The entrance by railway to Panama is not prepossessing, but for that matter I know of few cities in which it is. Rome and Genoa perhaps excel in offering a fine front to the visitor. But in Panama when you emerge from the station after a journey clear across the continent, which has taken you about three hours, you are confronted by a sort of ragged triangular plaza. In the distance on a hill to your right is set the Tivoli Hotel looking cool and inviting with its broad piazzas and dress of green and white. To your left is a new native hotel, the International, as different from the Tivoli as imaginable, built of rubble masonry covered with concrete stucco, with rooms twice as high as those of the usual American building. It looks cool too, in a way, and its most striking feature is a pleasingly commodious bar, with wide open unscreened doors on the level of the sidewalk. The Tivoli Hotel, being owned and managed by the United States government, has no bar. This statement is made in no spirit of invidious comparison, but merely as a matter of helpful information to the arriving traveler undecided which hotel to choose.

Photo by Underwood & Underwood

PANAMA FROM THE SEA WALL; CATHEDRAL TOWERS IN DISTANCE

The plaza is filled with Panama cabs—small open victorias, drawn by stunted wiry horses like our cow ponies and driven by Panama negroes who either do not speak English, or, in many cases, pretend not to in order to save themselves the trouble of explaining any of the sights to their fares. There is none of the bustle that attends the arrival of a train in an American city. No raucous cries of “Keb, sir? Keb”! no ingratiating eagerness to seize upon your baggage, no ready proffer of willingness to take you anywhere. If the Panama cabby shows any interest at all in getting a fare out of an arriving crowd it seems to be in evading the one who beckons him, and trying to capture someone else.
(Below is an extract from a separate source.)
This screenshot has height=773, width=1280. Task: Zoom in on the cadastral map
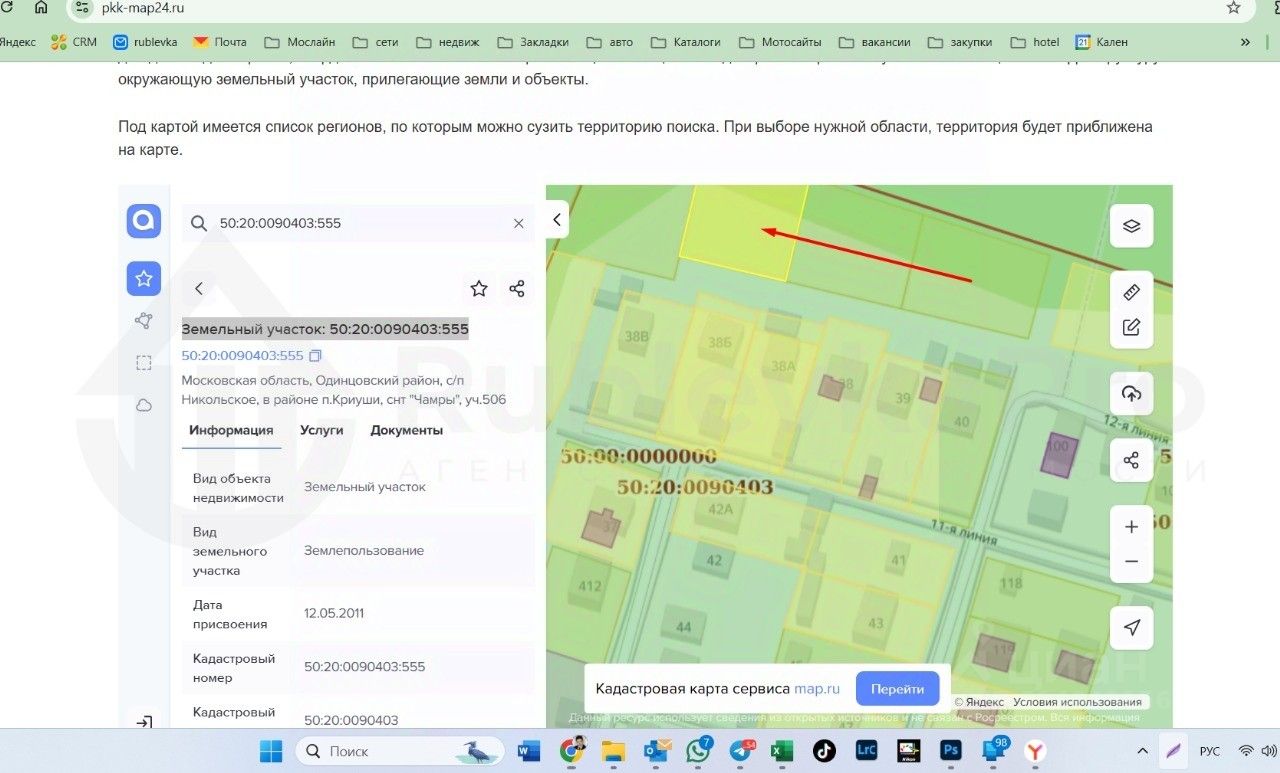coord(1131,527)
One reason perhaps for the lethargy of these sable jehus is that the government has robbed their calling of its sporting feature by fixing their fare at ten cents to any place in town. Opportunity to rob a fare is almost wholly denied them, hence their dejected air as compared with the alert piratical demeanor of the buccaneers who kidnap passengers at the railway stations of our own enlightened land. The only way the Panama driver can get the best of the passenger is by construing each stop as the end of a trip, and the order to drive on as constituting a new engagement involving an additional dime. Tourists who jovially drew up to the curbstone to greet acquaintances met en route several times in a half-hour’s ride are said to have been mulcted of a surprising number of dimes, but in justice to the Panama hackman—who really doesn’t have the air of rioting in ill-gotten wealth—I must say that I never encountered an instance of this overcharge.
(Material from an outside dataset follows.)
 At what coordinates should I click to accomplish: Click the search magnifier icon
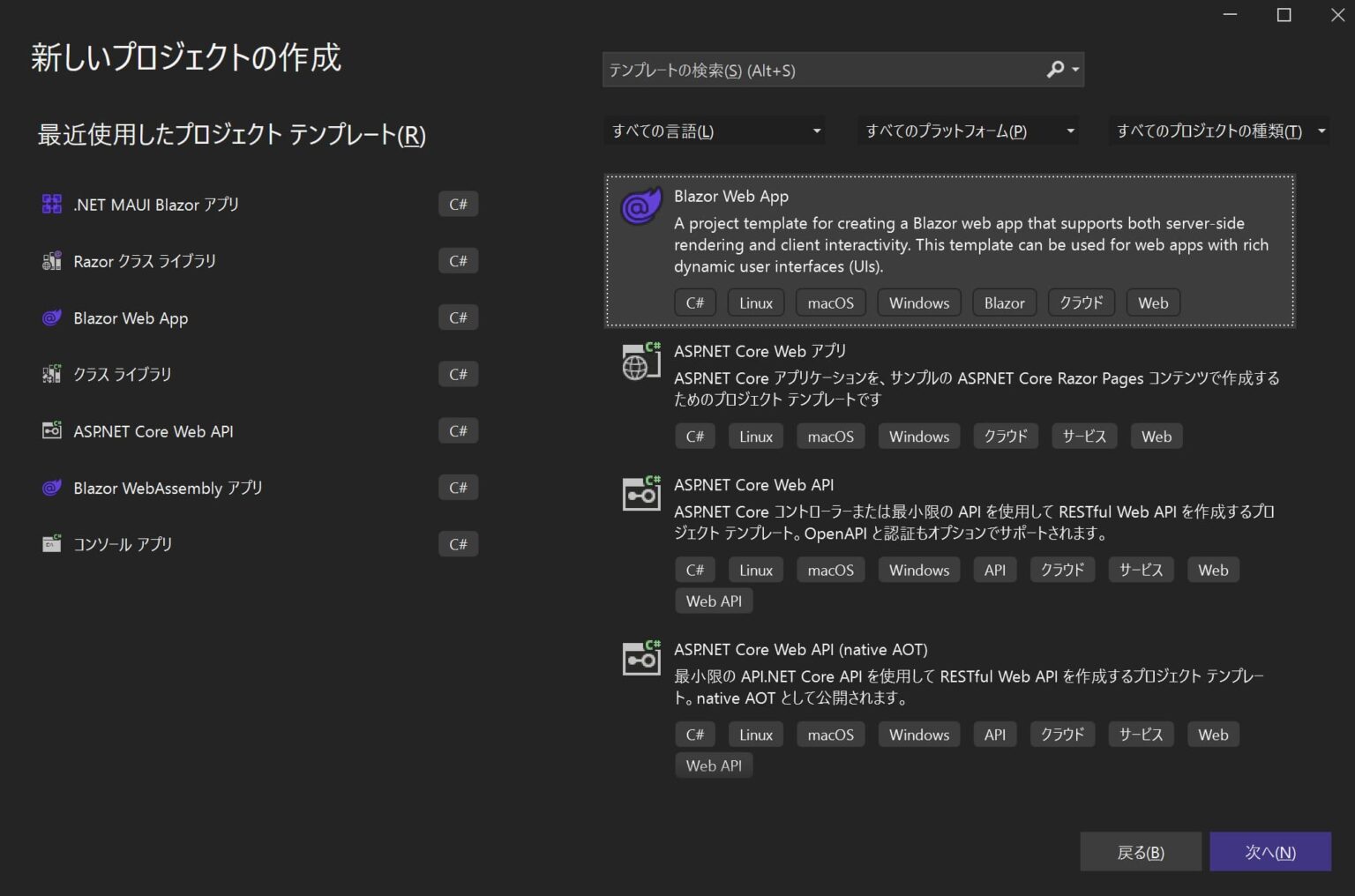(x=1055, y=69)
Your first introduction to the beauty of Panama architecture comes from a building that fronts you as you leave your train. Three stories high it has the massive strength of a confectioner’s creations, and is tastefully colored a sickly green, relieved by stripes of salmon pink, with occasional interludes of garnet and old gold. The fact that it houses a saloon, the proportions of which would be generous on the Bowery or South Clark Street, does not explain this brilliant color scheme. It is merely the expression of the local color sense, and is quite likely to be employed to lend distinction to a convent school or a fashionable club indiscriminately.

From the Railway Plaza—originality has not yet furnished a more attractive name—the Avenida Centrale stretches away in a generally southerly direction to the seawall at the city’s end. What Broadway is to New York, the Corso to Rome, or Main Street to Podunk, this street is to Panama. It is narrow and in time will be exceedingly crowded, for the rails of a trolley line are laid on one side, and some time in the leisurely Panamanian future the cars will run through the old town and so on out to Balboa where the Americans are building the great docks at the entrance to the Canal. Just now however it is chiefly crowded with the light open carriages which toward eventide carry up and down the thoroughfare olive-complexioned gentlemen who look smilingly at the balconies on either side whence fair ones—of varying degrees of fairness with a tendency toward the rich shade of mahogany—look down approvingly.